ŠKODA AUTO begins serial production of SUPERB iV at Kvasiny plant

SUPERB iV plug-in hybrid is the first electrified ŠKODA production vehicle

Today, the first SUPERB iV rolled off the line at the ŠKODA AUTO Kvasiny plant. Carmaker ŠKODA AUTO has comprehensively prepared the site for the manufacturing of the first electrified production model in the company’s history, investing approximately 12 million euros in renovation work. The new ŠKODA SUPERB iV plug-in hybrid is made exclusively in Kvasiny, where it is built on the same production line as SUPERB variants that are driven solely by a combustion engine.

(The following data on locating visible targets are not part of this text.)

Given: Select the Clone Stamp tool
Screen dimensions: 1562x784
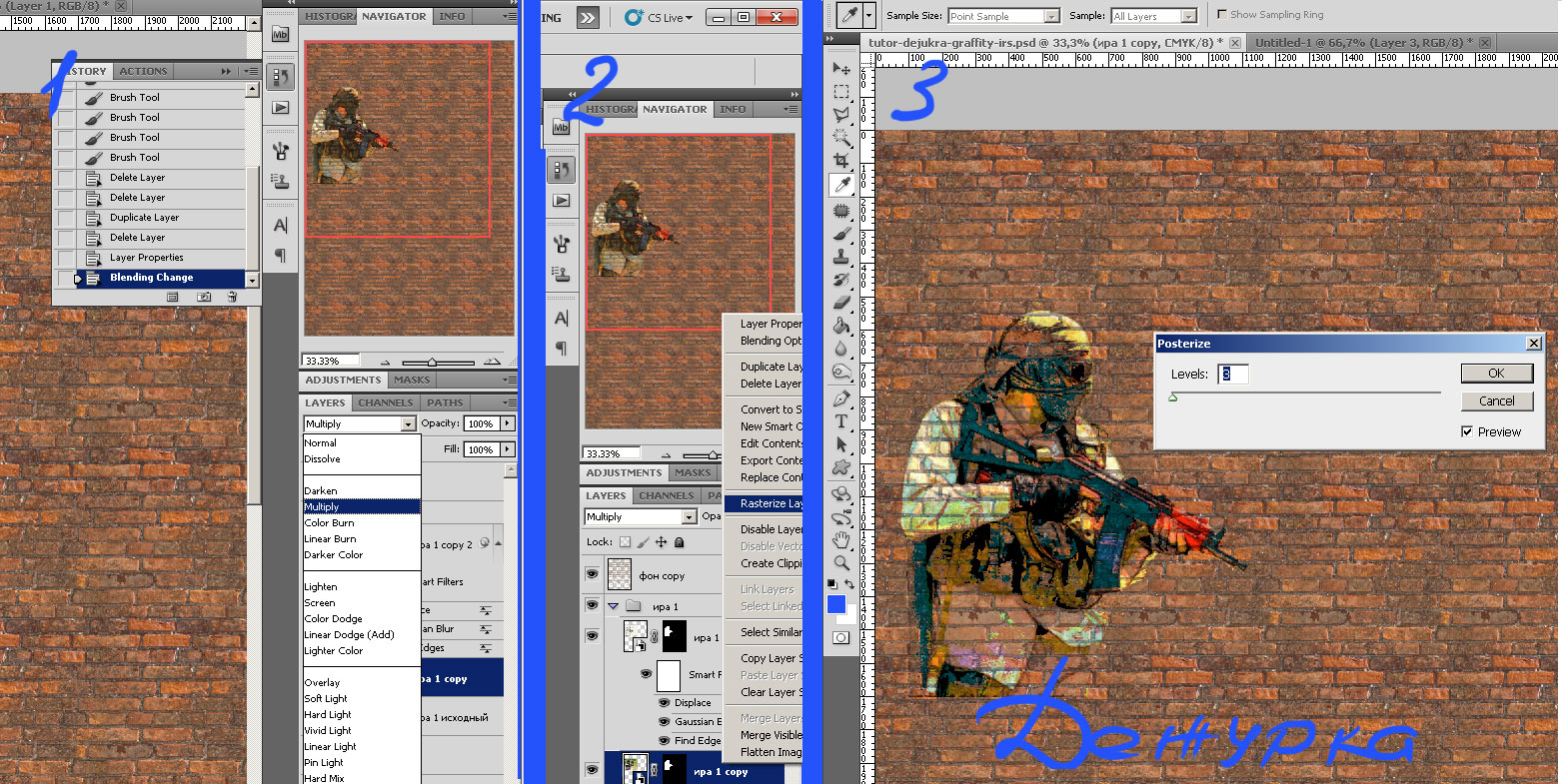Looking at the screenshot, I should (x=841, y=256).
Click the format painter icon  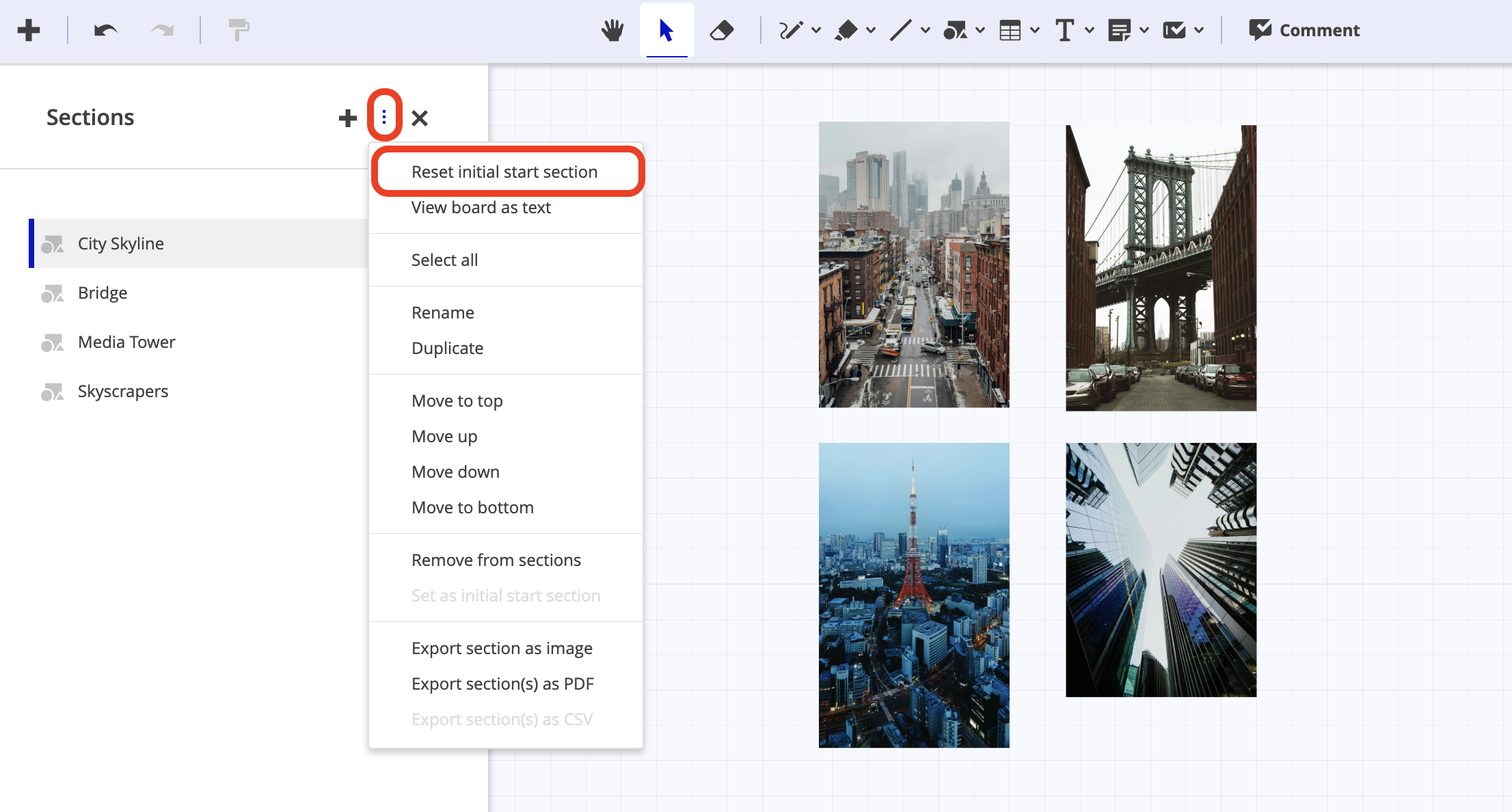pos(238,30)

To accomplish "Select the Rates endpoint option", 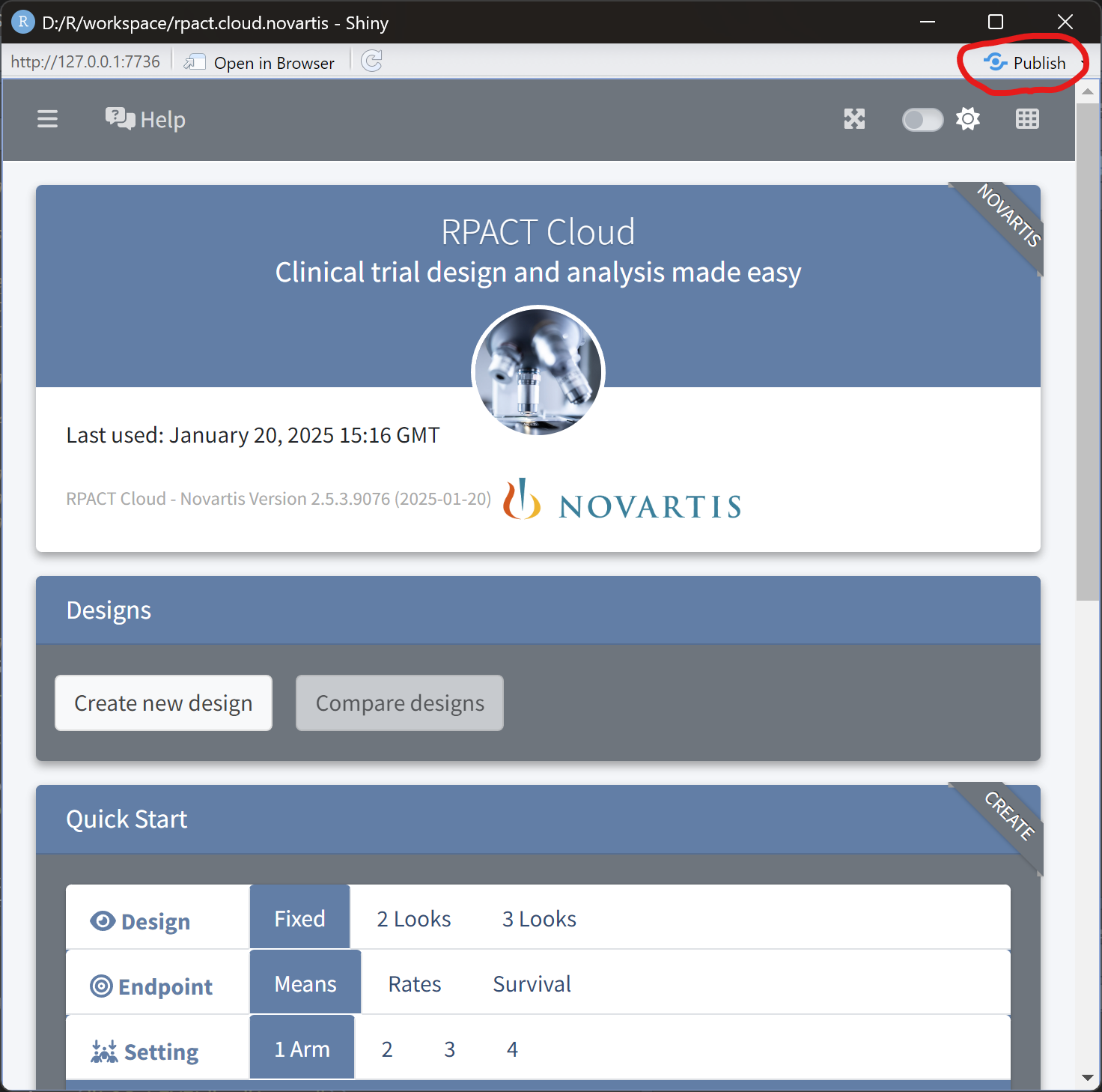I will click(x=414, y=983).
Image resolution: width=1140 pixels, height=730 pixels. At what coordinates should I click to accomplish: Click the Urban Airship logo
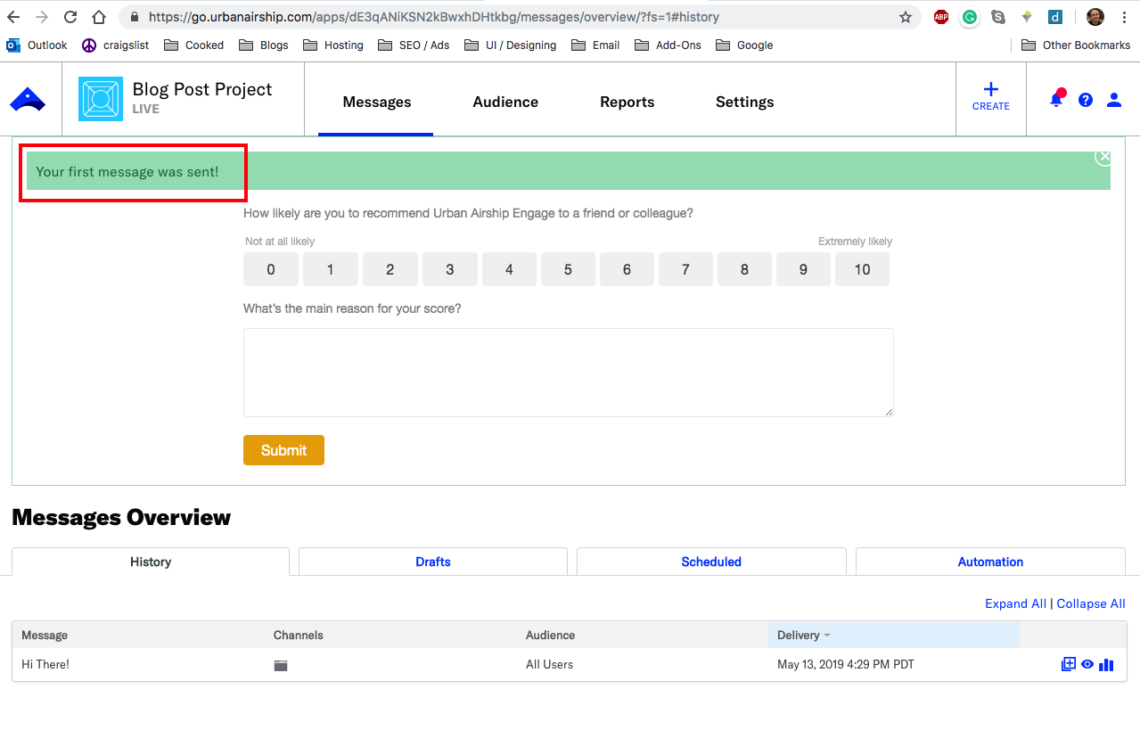click(x=27, y=98)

Michael Oeljeklaus, ŠKODA AUTO Board Member for Production and Logistics, said, “The beginning of serial production of the ŠKODA SUPERB iV is a major step towards the future. Over the past few months, we have rigorously made the provisions required to begin manufacturing our first plug-in hybrid at the Kvasiny plant. Today is therefore also the result of a great team effort.”

ŠKODA AUTO invested approximately 12 million euros in preparing the Kvasiny site for the specific requirements of manufacturing the first electrified ŠKODA production model. Body production and the assembly hall, for example, have been modified (see infographic). Thanks to the renovation work, the SUPERB iV plug-in hybrid can be built on the same production line as models featuring a conventional combustion engine. As the two drive variants have different floorpans, some of the equipment in the body shop had to be adapted or installed.

The hall used for quality control was completely remodelled: workplaces needed to be rearranged for the manufacturing and commissioning of vehicles as part of the production process. Within the production line, ŠKODA AUTO also installed an additional container for chassis frames as well as a manipulator for high-voltage and 12-volt batteries.

Furthermore, ŠKODA AUTO has pressed ahead with staff development relating to electromobility. To this end, the car manufacturer built a new training centre in Kvasiny; since then, almost 5,500 members of staff have completed their training there.